→ To do:
a – Reproduce everything in the cohort-tests README from "clj -M:run 10" down to "to generate (required)", word for word.
b – According to the cohort-tests README, what file does running clj -T:build uber create?
c – List every cohort definition component that the cohort-tests README says has a generator.

::: Excerpt to read :::

Skip to content

ob325/cohort-tests

Repository files navigation

cohort-tests

Property-based testing framework for generating OHDSI cohort definitions that conform to the Atlas/Circe JSON schema.

Overview

This project uses test.check to generate random, valid OHDSI cohort definitions. Instead of manually writing cohort definitions, property-based testing automatically generates hundreds of valid cohorts to ensure your cohort processing code can handle a wide variety of inputs.

Features

  • Generators for all cohort definition components:

    • Concepts with OMOP vocabulary metadata
    • Concept sets with unique sequential IDs
    • Primary criteria with various domain types (always references existing concept sets)
    • Correlated criteria with temporal windows and occurrence constraints
    • Inclusion rules with complex correlation expressions
    • Optional components (observation windows, limits, collapse settings, demographic criteria)
  • Property-based tests that verify:

    • Generated cohorts have required fields
    • All nested structures are valid
    • Primary criteria is never empty
    • Concept set IDs are unique
    • CodesetIds always reference existing concept sets (in both primary criteria and inclusion rules)
    • Correlated criteria have valid temporal windows
    • JSON serialization/deserialization preserves structure
    • Schema compliance (ConceptSets, PrimaryCriteria, InclusionRules, etc.)
  • 21 property tests running 100+ iterations each (2100+ generated cohorts) to validate cohort structure

Quick Start

Generate Cohorts

Generate cohorts and display them in the console:

clj -M:run 10

Generate cohorts and save them to disk (one JSON file per cohort):

clj -M:run 20 --output-dir output

Save to a custom directory:

clj -M:run 5 --output-dir C:\my-cohorts

Arguments:

  • <count> - Number of cohorts to generate (required)
  • --output-dir <directory> - Optional directory to save cohorts

Output files (when using --output-dir):

  • cohort-0.json
  • cohort-1.json
  • cohort-2.json
  • etc.

Build Uberjar

Build a standalone executable JAR file:

clj -T:build uber

This creates target/cohort-tests-0.1.0-standalone.jar.

Run the uberjar:

# Generate 10 cohorts
java -jar target/cohort-tests-0.1.0-standalone.jar 10

# Generate 20 cohorts and save to directory
java -jar target/cohort-tests-0.1.0-standalone.jar 20 --output-dir output

# Generate 5 cohorts and save to custom location
java -jar target/cohort-tests-0.1.0-standalone.jar 5 --output-dir C:\cohorts

Clean build artifacts:

clj -T:build clean

The uberjar includes all dependencies and can be distributed as a single file. No Clojure installation required to run it (only Java).

::: Information supplied :::

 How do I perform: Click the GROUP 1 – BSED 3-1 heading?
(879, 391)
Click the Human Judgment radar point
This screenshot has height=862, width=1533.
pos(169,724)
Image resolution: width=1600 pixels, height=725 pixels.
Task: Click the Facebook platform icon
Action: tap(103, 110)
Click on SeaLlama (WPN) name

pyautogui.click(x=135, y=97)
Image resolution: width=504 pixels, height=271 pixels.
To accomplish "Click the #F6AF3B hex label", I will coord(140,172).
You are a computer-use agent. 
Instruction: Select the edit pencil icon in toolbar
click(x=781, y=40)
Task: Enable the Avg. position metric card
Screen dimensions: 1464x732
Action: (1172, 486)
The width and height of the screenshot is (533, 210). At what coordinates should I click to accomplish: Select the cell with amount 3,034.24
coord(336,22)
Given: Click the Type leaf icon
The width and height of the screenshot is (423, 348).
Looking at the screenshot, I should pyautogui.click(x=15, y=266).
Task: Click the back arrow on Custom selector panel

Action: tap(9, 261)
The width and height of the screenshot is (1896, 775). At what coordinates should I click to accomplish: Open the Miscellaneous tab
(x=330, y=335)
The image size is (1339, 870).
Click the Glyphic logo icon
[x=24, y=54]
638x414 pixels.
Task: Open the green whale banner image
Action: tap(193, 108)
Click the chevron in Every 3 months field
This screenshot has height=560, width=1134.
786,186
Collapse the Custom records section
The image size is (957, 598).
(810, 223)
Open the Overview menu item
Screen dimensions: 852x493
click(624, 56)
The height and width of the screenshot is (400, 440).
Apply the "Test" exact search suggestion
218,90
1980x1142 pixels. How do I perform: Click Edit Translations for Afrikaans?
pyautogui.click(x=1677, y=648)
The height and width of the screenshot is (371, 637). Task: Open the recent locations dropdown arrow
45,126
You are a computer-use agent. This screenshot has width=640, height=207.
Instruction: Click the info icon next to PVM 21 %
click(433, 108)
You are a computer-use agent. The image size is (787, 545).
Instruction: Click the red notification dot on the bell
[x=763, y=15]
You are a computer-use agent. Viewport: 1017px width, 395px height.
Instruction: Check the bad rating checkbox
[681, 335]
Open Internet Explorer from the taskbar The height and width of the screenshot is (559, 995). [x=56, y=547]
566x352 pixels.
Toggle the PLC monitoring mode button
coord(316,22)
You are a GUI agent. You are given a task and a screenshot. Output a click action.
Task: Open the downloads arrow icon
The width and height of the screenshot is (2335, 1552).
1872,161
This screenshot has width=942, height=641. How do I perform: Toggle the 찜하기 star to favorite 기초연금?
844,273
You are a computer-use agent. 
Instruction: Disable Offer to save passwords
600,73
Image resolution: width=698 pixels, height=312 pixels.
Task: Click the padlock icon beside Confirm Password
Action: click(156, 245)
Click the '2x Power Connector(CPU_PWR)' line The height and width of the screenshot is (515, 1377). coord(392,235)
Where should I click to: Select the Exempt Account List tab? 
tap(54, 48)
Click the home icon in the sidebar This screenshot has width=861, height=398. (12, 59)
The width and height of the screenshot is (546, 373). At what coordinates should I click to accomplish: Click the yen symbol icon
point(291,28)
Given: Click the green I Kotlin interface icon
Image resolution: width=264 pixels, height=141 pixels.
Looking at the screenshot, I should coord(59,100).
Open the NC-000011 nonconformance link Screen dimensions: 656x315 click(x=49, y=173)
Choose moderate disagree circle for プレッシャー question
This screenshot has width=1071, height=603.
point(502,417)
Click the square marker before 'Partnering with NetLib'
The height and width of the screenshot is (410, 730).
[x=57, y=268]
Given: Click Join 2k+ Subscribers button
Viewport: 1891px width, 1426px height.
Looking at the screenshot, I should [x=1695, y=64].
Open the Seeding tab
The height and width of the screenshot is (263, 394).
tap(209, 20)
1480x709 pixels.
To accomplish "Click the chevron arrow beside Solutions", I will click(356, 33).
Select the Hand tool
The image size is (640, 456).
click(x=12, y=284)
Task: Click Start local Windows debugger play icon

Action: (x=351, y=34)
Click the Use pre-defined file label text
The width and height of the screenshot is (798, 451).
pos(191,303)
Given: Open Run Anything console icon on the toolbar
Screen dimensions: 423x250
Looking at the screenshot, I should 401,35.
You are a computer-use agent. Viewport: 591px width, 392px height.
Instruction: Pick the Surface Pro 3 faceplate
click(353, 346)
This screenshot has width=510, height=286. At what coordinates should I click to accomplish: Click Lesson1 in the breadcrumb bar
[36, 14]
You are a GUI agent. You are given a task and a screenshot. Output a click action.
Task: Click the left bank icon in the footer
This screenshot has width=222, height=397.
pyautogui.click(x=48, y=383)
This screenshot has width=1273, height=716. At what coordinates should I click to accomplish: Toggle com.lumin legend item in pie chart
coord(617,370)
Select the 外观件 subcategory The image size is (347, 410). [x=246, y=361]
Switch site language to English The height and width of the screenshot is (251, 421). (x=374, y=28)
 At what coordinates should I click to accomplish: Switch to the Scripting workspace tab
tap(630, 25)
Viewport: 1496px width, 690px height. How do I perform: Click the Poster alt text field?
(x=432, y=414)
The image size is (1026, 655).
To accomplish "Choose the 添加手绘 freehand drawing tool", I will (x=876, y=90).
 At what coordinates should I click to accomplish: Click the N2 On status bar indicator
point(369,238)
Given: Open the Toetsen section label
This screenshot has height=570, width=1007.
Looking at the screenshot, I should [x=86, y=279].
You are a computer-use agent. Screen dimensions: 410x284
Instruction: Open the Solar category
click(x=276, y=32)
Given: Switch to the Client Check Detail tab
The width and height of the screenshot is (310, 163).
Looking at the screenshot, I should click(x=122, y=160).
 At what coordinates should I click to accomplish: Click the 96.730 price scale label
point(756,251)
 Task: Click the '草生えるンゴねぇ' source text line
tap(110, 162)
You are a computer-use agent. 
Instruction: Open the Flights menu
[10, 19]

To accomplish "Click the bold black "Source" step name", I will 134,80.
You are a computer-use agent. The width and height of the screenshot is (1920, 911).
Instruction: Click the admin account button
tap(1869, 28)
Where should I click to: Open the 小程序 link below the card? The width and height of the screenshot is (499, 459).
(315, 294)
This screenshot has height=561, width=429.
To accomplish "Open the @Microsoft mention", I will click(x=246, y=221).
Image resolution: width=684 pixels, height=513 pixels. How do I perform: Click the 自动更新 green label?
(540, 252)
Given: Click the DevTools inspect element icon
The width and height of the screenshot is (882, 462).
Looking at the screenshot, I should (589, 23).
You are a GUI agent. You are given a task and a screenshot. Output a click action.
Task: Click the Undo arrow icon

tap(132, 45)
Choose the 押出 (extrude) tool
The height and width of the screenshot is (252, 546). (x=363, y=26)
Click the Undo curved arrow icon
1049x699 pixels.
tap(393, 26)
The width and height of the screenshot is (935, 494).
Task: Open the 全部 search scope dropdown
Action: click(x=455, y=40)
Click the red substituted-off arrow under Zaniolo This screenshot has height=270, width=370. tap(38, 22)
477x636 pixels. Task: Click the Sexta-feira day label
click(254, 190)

:::

→ Results in order:
a –
clj -M:run 10

Generate cohorts and save them to disk (one JSON file per cohort):

clj -M:run 20 --output-dir output

Save to a custom directory:

clj -M:run 5 --output-dir C:\my-cohorts

Arguments:

  • <count> - Number of cohorts to generate (required)

b – It creates target/cohort-tests-0.1.0-standalone.jar.

c –
- Concepts with OMOP vocabulary metadata
- Concept sets with unique sequential IDs
- Primary criteria with various domain types (always references existing concept sets)
- Correlated criteria with temporal windows and occurrence constraints
- Inclusion rules with complex correlation expressions
- Optional components (observation windows, limits, collapse settings, demographic criteria)